- [WHAT TO DO] Starting at the line containing "Screen dimensions: 743x651" and continuing through the end of the material, rewrite those lines with every "chart" replaced by "graph" and nothing else changed.

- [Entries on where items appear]
+===+

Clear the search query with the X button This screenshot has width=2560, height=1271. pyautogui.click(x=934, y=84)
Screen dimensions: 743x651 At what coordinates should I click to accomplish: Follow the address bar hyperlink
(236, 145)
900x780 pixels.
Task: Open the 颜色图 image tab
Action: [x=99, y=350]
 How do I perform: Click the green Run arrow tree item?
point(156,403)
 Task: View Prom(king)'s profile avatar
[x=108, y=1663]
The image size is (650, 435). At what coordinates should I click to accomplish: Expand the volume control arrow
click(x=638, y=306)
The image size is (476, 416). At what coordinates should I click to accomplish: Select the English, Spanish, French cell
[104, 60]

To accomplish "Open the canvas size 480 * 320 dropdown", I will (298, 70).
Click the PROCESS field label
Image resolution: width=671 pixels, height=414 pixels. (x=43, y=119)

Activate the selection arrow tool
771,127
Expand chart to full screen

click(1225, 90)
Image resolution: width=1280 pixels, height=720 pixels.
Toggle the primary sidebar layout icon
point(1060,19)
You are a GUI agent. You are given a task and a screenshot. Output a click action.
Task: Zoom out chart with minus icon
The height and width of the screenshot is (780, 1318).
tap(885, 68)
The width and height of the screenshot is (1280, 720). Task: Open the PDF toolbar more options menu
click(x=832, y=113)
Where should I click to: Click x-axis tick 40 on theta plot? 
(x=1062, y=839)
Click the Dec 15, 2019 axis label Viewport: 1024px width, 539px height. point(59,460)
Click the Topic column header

+===+

- [ANSWER FOR THIS EXERCISE]
Screen dimensions: 743x651 At what coordinates should I click to accomplish: Follow the address bar hyperlink
(236, 145)
900x780 pixels.
Task: Open the 颜色图 image tab
Action: [x=99, y=350]
 How do I perform: Click the green Run arrow tree item?
point(156,403)
 Task: View Prom(king)'s profile avatar
[x=108, y=1663]
The image size is (650, 435). At what coordinates should I click to accomplish: Expand the volume control arrow
click(x=638, y=306)
The image size is (476, 416). At what coordinates should I click to accomplish: Select the English, Spanish, French cell
[104, 60]

To accomplish "Open the canvas size 480 * 320 dropdown", I will (298, 70).
Click the PROCESS field label
Image resolution: width=671 pixels, height=414 pixels. (x=43, y=119)

Activate the selection arrow tool
771,127
Expand graph to full screen

click(1225, 90)
Image resolution: width=1280 pixels, height=720 pixels.
Toggle the primary sidebar layout icon
point(1060,19)
You are a GUI agent. You are given a task and a screenshot. Output a click action.
Task: Zoom out graph with minus icon
The height and width of the screenshot is (780, 1318).
tap(885, 68)
The width and height of the screenshot is (1280, 720). Task: Open the PDF toolbar more options menu
click(x=832, y=113)
Where should I click to: Click x-axis tick 40 on theta plot? 
(x=1062, y=839)
Click the Dec 15, 2019 axis label Viewport: 1024px width, 539px height. point(59,460)
Click the Topic column header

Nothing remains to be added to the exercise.